Published30 Jun 2025
Microsoft has introduced a new artificial intelligence (AI) system that it says can diagnose some of the most difficult medical cases more accurately and at a lower cost than human doctors.

The system, called the Microsoft AI Diagnostic Orchestrator (MAI-DxO), was tested using case studies published by the New England Journal of Medicine (NEJM). These cases are known for being particularly complex and usually involve teams of specialists. According to Microsoft, the AI got the correct diagnosis 85.5 per cent of the time, compared to just 20 per cent for a group of experienced doctors from the US and UK.

How the technology works

As more people turn to digital tools for medical advice, the company says it sees over 50 million health-related searches every day across its services like Bing and Copilot.

To test the system, Microsoft created a new challenge called the Sequential Diagnosis Benchmark (SD Bench), based on 304 real NEJM cases. The cases were turned into step-by-step scenarios, where the AI or a human doctor could ask questions or order tests before making a diagnosis. Each test had a virtual cost, helping to measure both accuracy and how wisely resources were used.

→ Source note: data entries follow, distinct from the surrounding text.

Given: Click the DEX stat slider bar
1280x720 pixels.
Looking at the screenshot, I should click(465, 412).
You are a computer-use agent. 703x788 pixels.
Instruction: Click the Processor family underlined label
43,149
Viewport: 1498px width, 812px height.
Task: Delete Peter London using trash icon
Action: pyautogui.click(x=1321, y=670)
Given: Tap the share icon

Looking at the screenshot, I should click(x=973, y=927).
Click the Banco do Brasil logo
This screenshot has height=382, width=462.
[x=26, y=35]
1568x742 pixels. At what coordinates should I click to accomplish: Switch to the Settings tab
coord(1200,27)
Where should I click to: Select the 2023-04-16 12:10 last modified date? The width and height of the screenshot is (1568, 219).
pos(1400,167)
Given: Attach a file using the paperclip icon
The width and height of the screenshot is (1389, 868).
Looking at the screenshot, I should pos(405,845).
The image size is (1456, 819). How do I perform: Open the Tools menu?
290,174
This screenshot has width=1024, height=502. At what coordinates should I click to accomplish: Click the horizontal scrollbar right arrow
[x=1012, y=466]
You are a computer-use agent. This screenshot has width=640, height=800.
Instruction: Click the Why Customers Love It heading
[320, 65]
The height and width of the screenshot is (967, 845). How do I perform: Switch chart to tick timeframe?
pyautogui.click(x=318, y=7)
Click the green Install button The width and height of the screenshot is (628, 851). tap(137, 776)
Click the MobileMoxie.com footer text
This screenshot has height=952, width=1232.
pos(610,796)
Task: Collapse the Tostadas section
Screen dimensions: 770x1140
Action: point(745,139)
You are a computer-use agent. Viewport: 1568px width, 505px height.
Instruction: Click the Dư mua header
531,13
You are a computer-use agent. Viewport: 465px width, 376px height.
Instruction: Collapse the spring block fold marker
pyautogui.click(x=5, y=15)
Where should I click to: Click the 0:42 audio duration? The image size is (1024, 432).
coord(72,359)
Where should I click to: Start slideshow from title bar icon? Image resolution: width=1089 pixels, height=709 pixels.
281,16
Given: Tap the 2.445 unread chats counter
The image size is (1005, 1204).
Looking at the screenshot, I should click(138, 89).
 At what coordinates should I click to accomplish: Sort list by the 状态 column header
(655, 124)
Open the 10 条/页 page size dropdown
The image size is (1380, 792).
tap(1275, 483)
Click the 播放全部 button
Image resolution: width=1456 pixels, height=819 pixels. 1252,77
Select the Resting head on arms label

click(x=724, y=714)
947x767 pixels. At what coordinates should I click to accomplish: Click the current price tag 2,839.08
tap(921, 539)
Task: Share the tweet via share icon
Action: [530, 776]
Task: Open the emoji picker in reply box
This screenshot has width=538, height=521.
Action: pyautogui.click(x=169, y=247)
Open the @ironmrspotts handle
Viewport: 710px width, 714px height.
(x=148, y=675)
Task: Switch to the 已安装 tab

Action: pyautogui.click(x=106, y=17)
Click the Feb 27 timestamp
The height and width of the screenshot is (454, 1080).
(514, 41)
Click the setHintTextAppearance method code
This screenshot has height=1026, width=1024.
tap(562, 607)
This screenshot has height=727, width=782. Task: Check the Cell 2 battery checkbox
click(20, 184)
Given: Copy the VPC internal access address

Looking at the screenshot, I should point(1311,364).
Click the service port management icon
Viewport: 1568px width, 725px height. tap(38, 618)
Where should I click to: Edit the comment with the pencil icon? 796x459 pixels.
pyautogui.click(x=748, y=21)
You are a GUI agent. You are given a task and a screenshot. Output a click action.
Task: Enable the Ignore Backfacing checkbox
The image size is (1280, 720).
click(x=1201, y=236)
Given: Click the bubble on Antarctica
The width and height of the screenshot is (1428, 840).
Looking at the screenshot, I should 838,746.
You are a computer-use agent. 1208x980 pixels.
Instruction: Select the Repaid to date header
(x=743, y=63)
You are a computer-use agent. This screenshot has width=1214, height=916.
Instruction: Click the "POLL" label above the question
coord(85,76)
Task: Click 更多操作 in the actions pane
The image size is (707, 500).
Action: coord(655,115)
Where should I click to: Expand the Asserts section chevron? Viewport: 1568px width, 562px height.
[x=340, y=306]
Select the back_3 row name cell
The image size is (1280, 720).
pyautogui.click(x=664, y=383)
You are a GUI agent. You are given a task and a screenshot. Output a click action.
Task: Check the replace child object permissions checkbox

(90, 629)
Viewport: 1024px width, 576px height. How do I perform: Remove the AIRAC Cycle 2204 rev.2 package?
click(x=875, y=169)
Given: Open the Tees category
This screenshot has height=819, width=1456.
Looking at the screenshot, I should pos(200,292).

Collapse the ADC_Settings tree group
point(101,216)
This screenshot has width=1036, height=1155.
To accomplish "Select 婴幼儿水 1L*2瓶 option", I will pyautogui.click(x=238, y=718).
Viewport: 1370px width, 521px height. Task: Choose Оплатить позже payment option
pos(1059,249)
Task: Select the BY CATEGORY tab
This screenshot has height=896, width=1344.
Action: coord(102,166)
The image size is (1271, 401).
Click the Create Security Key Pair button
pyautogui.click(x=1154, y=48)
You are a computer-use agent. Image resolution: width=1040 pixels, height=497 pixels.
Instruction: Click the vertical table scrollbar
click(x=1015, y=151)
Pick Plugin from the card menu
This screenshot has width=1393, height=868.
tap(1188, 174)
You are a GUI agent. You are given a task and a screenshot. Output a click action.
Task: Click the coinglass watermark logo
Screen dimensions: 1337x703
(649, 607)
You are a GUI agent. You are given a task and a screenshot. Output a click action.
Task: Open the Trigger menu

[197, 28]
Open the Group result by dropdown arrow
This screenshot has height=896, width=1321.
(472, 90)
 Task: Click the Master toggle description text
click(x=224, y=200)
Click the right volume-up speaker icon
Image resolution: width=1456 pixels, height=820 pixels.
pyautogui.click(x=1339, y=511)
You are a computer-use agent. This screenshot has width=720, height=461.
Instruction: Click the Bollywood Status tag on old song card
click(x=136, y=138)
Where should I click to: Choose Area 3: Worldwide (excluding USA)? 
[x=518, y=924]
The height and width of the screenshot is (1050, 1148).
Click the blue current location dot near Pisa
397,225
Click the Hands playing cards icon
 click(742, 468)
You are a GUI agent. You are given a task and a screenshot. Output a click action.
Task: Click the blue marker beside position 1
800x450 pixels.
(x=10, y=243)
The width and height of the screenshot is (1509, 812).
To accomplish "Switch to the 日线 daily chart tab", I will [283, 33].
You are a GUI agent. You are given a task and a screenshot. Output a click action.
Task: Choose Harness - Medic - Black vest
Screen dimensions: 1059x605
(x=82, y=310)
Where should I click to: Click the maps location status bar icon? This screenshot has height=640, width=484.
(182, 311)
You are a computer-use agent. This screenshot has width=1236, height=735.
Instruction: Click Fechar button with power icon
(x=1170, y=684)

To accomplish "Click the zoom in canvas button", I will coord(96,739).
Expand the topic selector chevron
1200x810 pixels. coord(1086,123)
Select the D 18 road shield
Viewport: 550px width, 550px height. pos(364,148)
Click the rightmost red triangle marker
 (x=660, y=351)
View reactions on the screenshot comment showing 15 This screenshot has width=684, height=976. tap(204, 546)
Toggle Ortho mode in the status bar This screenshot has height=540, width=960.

Microsoft tested several top AI models, including OpenAI’s o3, Claude, Gemini, Llama, and DeepSeek, both alone and as part of MAI-DxO. The orchestrator system works by combining different models to act like a team of doctors, sharing ideas and narrowing down possible diagnoses. The best results came from using MAI-DxO with OpenAI’s o3 model, the tech giant stated.

Reportedly, the results showed that the AI not only diagnosed more cases correctly but also did so with fewer and more cost-effective tests than the doctors involved in the study.

Limitations of the Microsoft Medical AI

However, Microsoft admitted the research has its limits. The tests focused on rare and complex cases, not everyday health problems. Also, the doctors were not allowed to use any support tools like books or the internet during the test, unlike in real-world situations where such resources are often used.

Other tools developed by the company include RAD-DINO, which helps improve radiology processes, and Dragon Copilot, a voice assistant for doctors.

Microsoft says it is now working with health organisations to test its AI in real clinics and hospitals. Before any wider use, the technology will need to meet safety standards and get approval from regulators.